Kyle D. Buchanan, MD, with the MedStar Washington Hospital Center in Washington, D.C., presented two studies on the same 544 patients from the single, high-volume TAVR center. All patients had a full frailty assessment and a Society of Thoracic Surgeons (STS) risk score calculated before the procedure.
Buchanan’s group found patients who were deemed frail were five times more likely to die within 30 days and 2.75 times more likely to die within a year when compared to patients with STS risk scores of 8 or above.
“Frailty does seem to have more of an impact on an outcome and a better predictor of one-year mortality than STS and it may be beneficial to continue our assessment in TAVR patients as indications are broadened to lower-risk patients,” he said.
Frailty was defined by the presence of three of the five following criteria: body mass below 20 kilograms per square meter, serum albumin below 3.5 grams per deciliter, Katz Index of independence in activities of daily living score less than 4/6, low grip strength and slow 15-foot walk time. The STS risk score is a short-term risk calculator that has traditionally been used to determine eligibility for TAVR versus surgical valve replacement, but has recently been suggested to predict postprocedural TAVR mortality.
At MedStar Washington Hospital Center, Buchanan said he and colleagues use frailty measures to support STS scores.
“We start with STS scores as an objective measurement and their frailty will bump them up a category or two, or not, depending on the result of that,” he said.
However, he acknowledged conducting frailty tests is a luxury not all hospitals can afford.

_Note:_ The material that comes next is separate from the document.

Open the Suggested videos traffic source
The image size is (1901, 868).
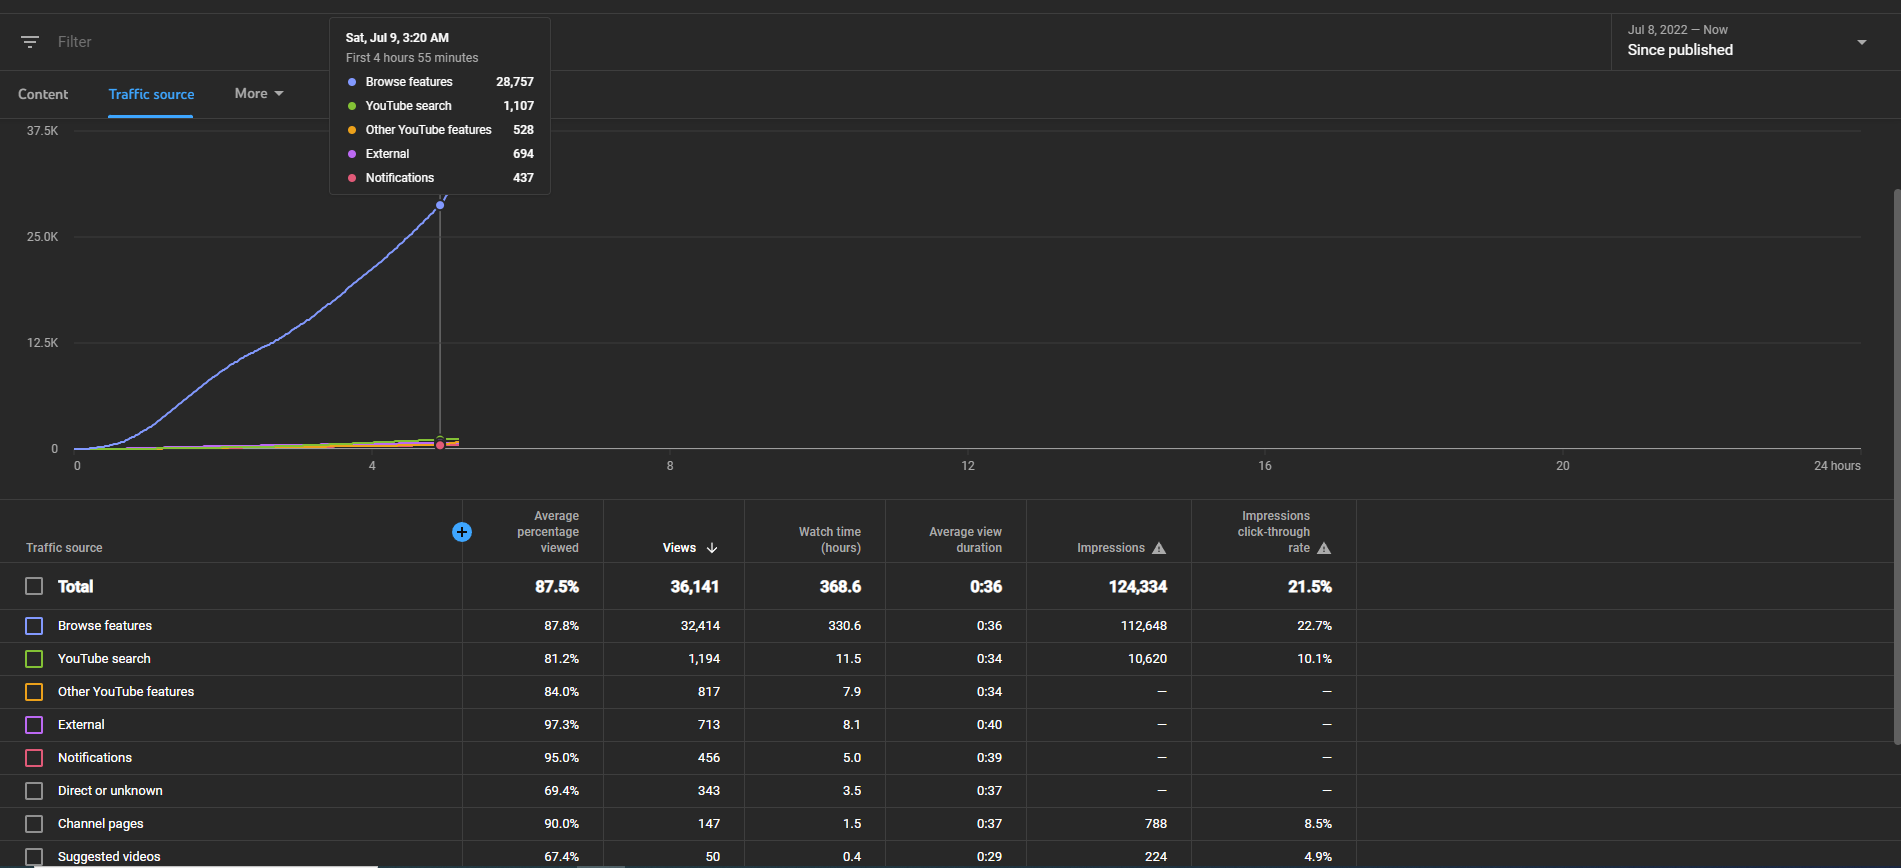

“It takes time and a lot of resources for these tests,” he said. “They’re not simple question-and-answer tests, and we have the benefit of a clinical team to help us out with this. If you don’t have that structure in place it does make it more difficult to carry out a lot of these frailty tests.”
Buchanan said he sees these frailty measures as simply prognostic, not as a way to exclude patients at high risk for receiving TAVR. Even among the 242 patients deemed frail in the study, about 75 percent survived through the one year of follow-up.
Bernhard Reimers, MD, with Humanitas Clinical and Research Center in Milano, Italy, said he would like to see a risk measurement model strong enough to help doctors determine when a procedure is futile. Some interventions in high-risk patients might simply prolong suffering for patients and their families, he said.
“Here we saw with a high frailty score, high STS score, mortality in one year is 25 percent,” said Reimers, who moderated a TCT session on high-risk TAVR patients. “But how can we with such high scores exclude 75 percent of survivors? We have to find something more specific.”